Your task is to copy the lines of the data below from the line holding "Task: Open the 邀请团队成员 step label" through the line holding "is (877, 945).", inclusive, exactly and with nothing added.
(Beginning of Supplied records)
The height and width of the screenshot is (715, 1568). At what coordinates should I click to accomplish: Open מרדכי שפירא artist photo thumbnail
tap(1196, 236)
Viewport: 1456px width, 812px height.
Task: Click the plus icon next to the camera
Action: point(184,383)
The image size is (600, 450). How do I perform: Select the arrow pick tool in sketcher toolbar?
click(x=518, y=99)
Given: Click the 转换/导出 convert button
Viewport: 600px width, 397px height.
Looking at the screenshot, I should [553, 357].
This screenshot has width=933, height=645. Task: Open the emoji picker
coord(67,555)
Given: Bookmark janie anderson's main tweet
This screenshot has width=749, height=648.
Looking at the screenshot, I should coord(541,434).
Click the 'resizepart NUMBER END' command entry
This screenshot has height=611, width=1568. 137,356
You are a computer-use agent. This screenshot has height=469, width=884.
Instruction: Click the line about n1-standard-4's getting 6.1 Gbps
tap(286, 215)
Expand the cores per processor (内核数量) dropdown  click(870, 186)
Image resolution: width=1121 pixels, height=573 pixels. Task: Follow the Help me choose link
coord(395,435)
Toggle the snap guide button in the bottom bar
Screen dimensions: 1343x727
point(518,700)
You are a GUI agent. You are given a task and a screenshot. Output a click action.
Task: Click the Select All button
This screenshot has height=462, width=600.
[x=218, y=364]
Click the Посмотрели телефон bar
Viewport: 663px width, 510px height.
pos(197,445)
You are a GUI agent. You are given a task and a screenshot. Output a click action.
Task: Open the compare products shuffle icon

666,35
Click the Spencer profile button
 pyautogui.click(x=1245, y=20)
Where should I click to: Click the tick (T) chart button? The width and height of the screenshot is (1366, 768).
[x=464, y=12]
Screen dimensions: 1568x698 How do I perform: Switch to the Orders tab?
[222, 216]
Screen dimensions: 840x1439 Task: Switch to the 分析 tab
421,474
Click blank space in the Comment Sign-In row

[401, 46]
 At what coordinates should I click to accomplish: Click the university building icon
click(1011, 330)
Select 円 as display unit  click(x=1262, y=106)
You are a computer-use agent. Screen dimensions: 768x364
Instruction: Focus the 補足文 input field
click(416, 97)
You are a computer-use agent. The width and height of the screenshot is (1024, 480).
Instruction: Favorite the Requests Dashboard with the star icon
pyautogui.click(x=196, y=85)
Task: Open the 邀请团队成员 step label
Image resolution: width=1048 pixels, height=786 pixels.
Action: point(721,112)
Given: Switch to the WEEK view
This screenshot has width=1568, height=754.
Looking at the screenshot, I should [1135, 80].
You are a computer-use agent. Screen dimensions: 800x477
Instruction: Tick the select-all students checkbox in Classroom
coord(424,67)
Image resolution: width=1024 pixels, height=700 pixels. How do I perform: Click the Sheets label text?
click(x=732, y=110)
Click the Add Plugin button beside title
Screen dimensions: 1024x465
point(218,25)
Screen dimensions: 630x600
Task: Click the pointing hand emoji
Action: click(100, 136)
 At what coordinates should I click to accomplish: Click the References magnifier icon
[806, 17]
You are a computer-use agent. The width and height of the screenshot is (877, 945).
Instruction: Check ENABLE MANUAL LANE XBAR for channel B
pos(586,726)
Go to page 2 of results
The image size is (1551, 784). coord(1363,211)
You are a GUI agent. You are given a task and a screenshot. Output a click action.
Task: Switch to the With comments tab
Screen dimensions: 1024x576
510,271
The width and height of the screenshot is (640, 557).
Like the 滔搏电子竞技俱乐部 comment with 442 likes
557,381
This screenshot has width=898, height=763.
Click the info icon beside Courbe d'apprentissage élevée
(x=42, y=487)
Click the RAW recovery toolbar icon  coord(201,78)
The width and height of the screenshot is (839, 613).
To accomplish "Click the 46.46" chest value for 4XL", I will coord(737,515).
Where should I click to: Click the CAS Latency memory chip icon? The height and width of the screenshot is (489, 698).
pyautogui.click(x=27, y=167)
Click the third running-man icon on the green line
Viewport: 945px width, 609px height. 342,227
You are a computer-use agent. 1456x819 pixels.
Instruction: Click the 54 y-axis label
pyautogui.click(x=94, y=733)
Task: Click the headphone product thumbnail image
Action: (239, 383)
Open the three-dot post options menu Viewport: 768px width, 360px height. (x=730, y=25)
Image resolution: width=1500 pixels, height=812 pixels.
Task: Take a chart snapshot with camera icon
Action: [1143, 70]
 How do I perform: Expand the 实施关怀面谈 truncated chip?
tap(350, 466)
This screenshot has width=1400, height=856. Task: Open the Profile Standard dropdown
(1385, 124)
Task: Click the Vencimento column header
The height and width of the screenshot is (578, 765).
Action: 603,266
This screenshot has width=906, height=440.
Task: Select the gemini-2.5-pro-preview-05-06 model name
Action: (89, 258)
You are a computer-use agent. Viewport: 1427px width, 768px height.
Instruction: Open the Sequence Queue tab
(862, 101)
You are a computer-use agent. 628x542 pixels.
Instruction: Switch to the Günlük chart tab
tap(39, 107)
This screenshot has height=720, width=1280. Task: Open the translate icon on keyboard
(End of Supplied records)
- Finished task
Task: Open the 邀请团队成员 step label
Image resolution: width=1048 pixels, height=786 pixels.
Action: point(721,112)
Given: Switch to the WEEK view
This screenshot has width=1568, height=754.
Looking at the screenshot, I should [1135, 80].
You are a computer-use agent. Screen dimensions: 800x477
Instruction: Tick the select-all students checkbox in Classroom
coord(424,67)
Image resolution: width=1024 pixels, height=700 pixels. How do I perform: Click the Sheets label text?
click(x=732, y=110)
Click the Add Plugin button beside title
Screen dimensions: 1024x465
point(218,25)
Screen dimensions: 630x600
Task: Click the pointing hand emoji
Action: click(100, 136)
 At what coordinates should I click to accomplish: Click the References magnifier icon
[806, 17]
You are a computer-use agent. The width and height of the screenshot is (877, 945).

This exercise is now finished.